• EXERCISE DETAILS: Rewrite the data between the line holding "Describe the element at coordinates (834, 312)" and the end of the data, inclusive, replacing "screenshot" with "image" and leaving everything else unchanged. Give only those lines, and leave the pictures out.

- Opening Delimiter -

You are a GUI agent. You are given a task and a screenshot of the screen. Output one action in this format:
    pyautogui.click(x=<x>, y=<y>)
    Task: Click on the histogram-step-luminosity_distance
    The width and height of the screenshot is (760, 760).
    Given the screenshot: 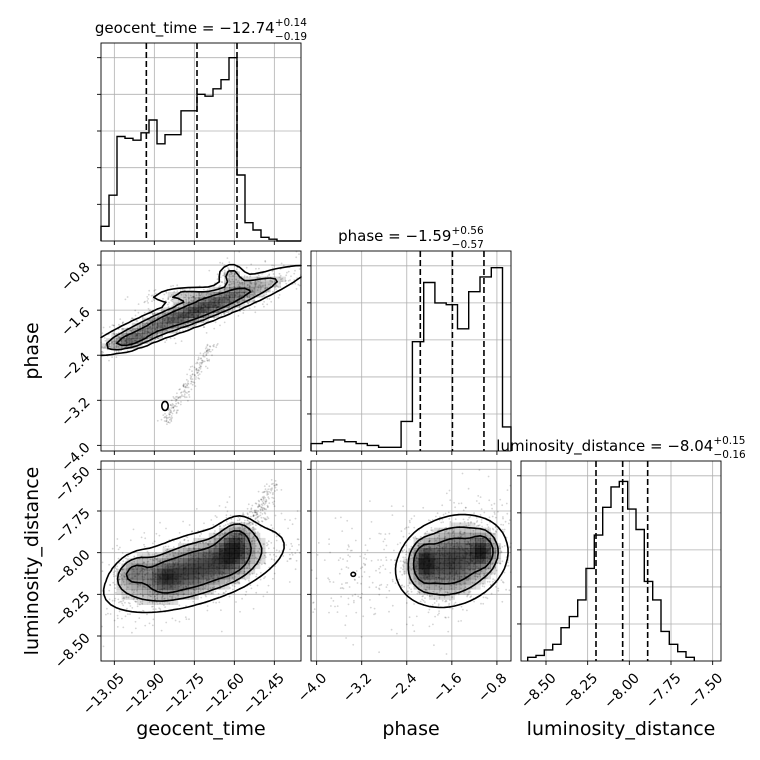 What is the action you would take?
    pyautogui.click(x=611, y=570)
    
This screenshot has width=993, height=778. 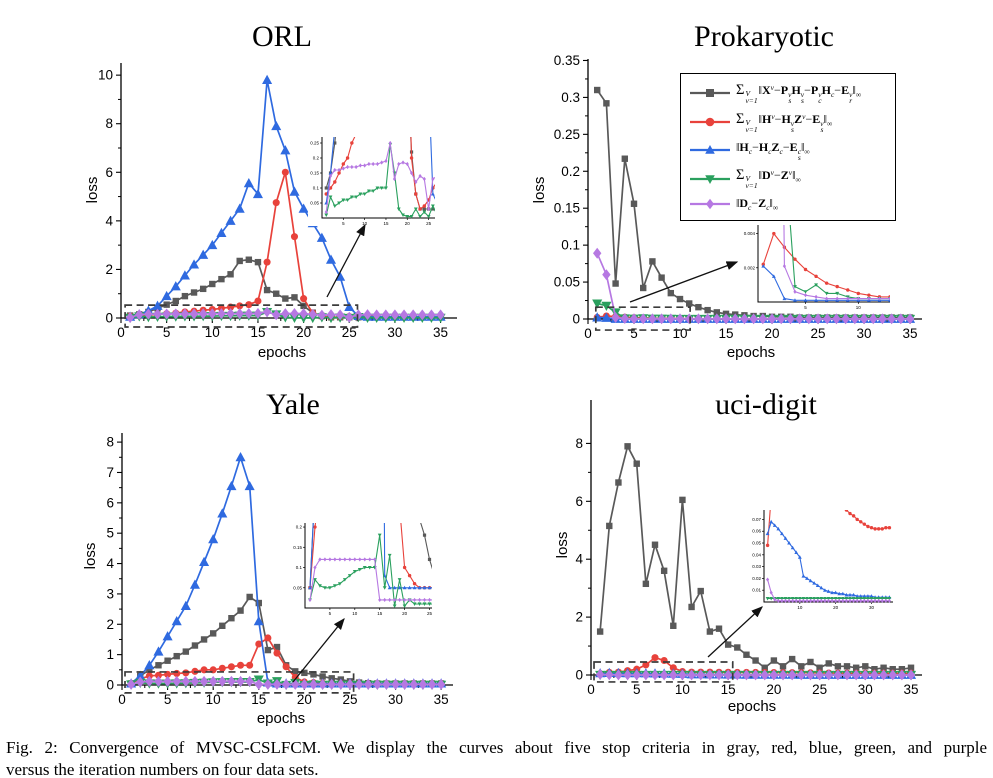 What do you see at coordinates (346, 260) in the screenshot?
I see `zoom-arrow` at bounding box center [346, 260].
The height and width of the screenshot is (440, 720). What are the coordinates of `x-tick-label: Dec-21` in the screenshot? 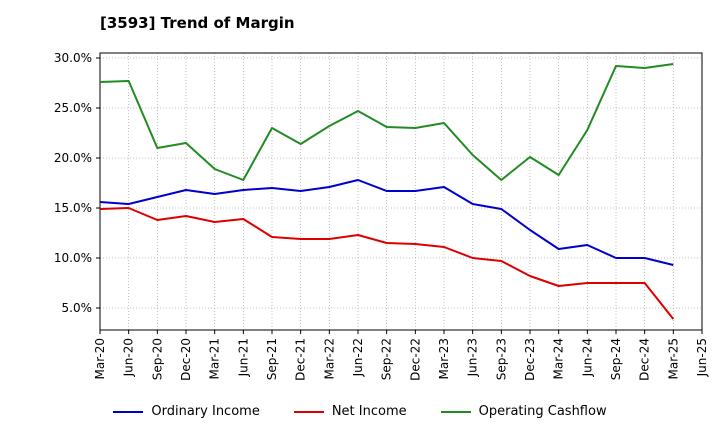 It's located at (301, 360).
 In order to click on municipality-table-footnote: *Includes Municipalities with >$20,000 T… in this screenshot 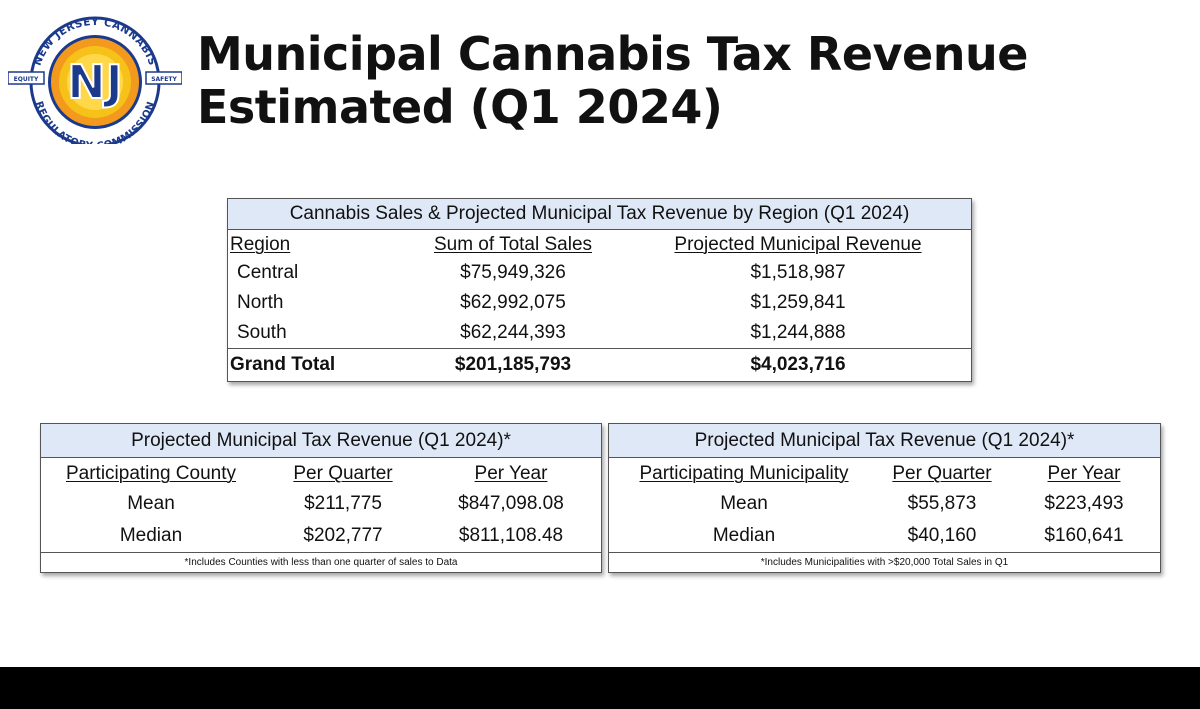, I will do `click(884, 562)`.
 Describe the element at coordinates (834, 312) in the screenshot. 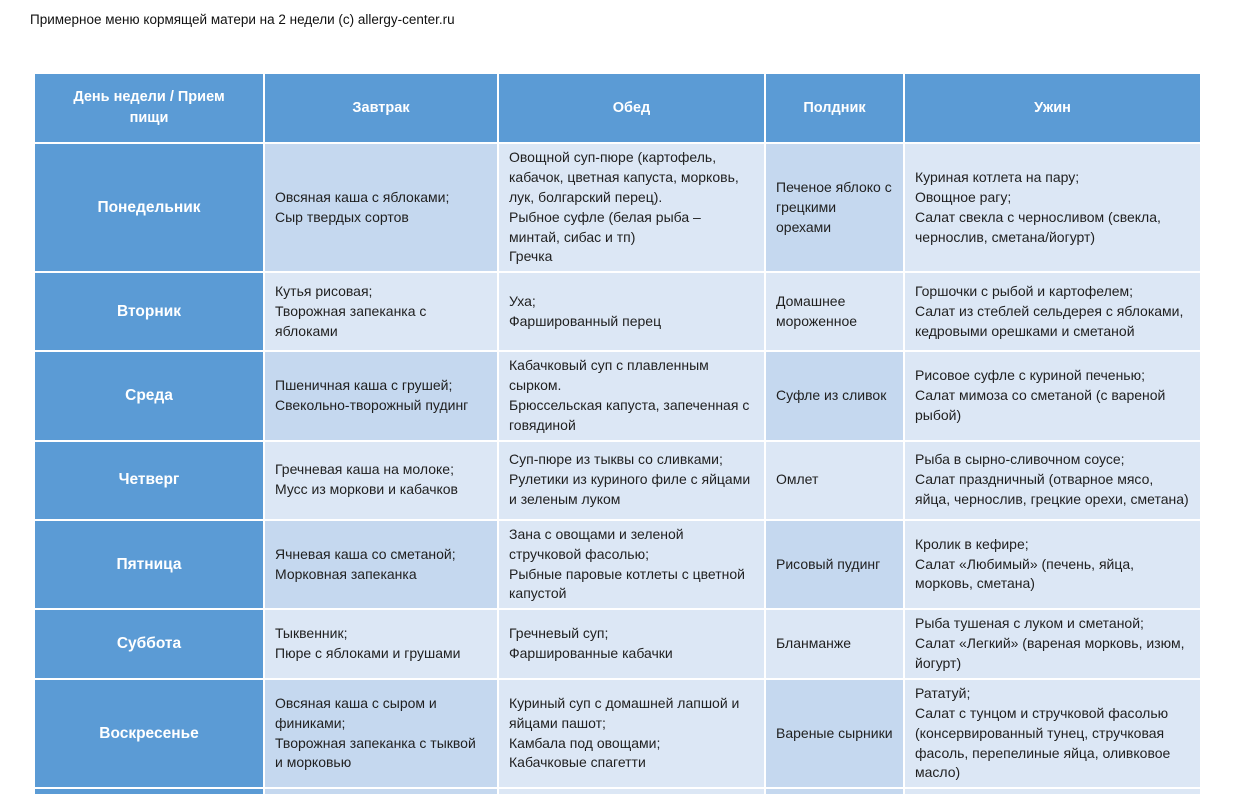

I see `tuesday-snack-cell: Домашнее мороженное` at that location.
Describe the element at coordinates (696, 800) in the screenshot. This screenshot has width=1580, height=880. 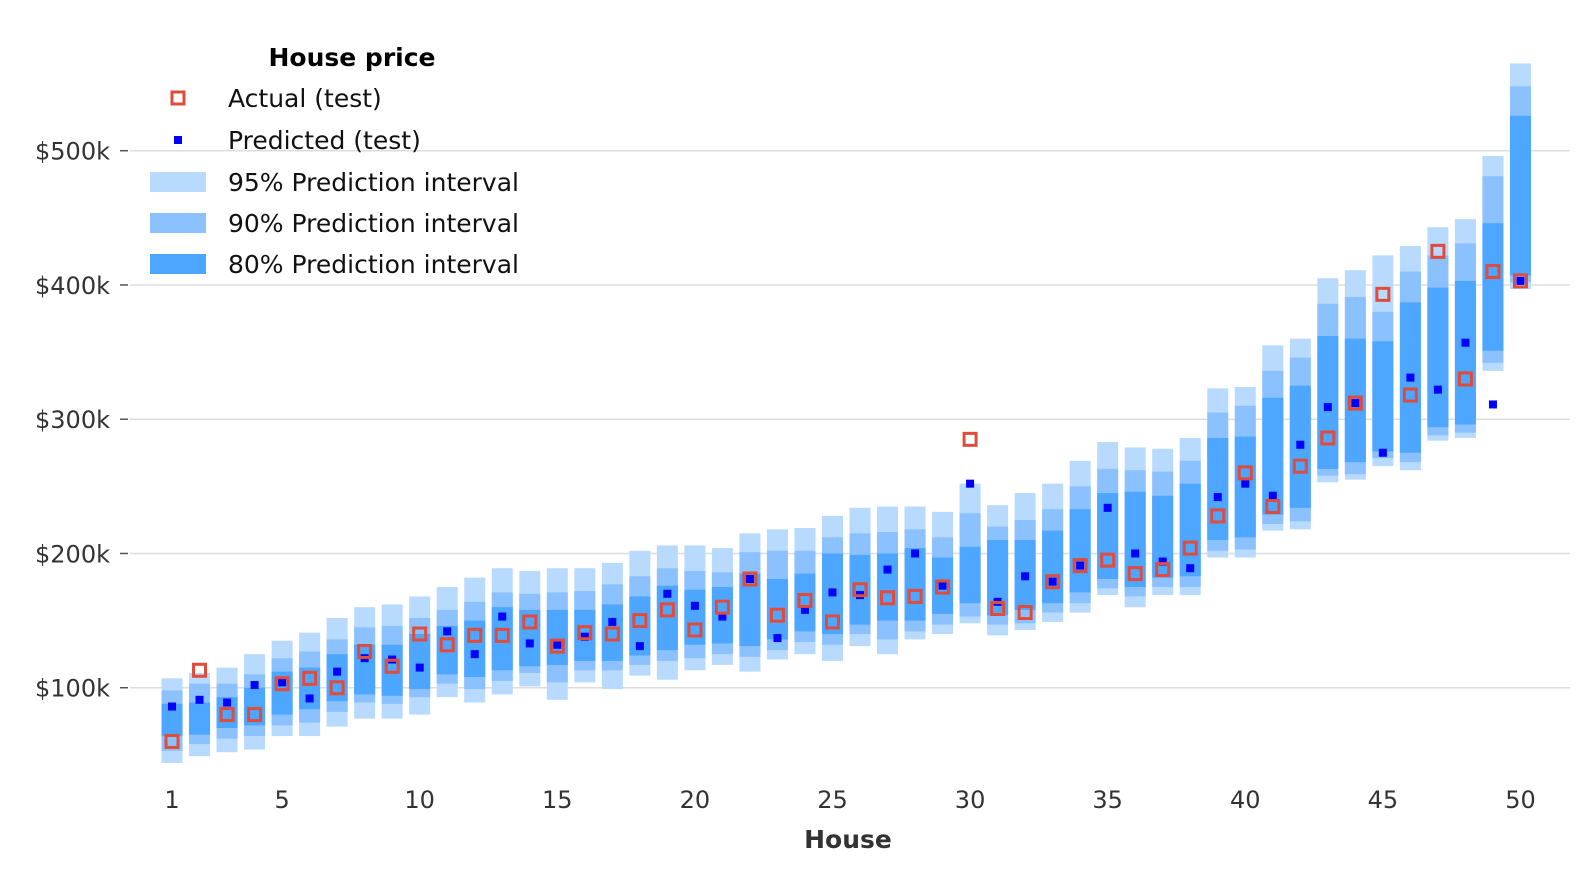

- Closing Delimiter -

• WRITTEN ANSWER:
 Describe the element at coordinates (834, 312) in the image. 

I see `tuesday-snack-cell: Домашнее мороженное` at that location.
Describe the element at coordinates (696, 800) in the image. This image has width=1580, height=880. 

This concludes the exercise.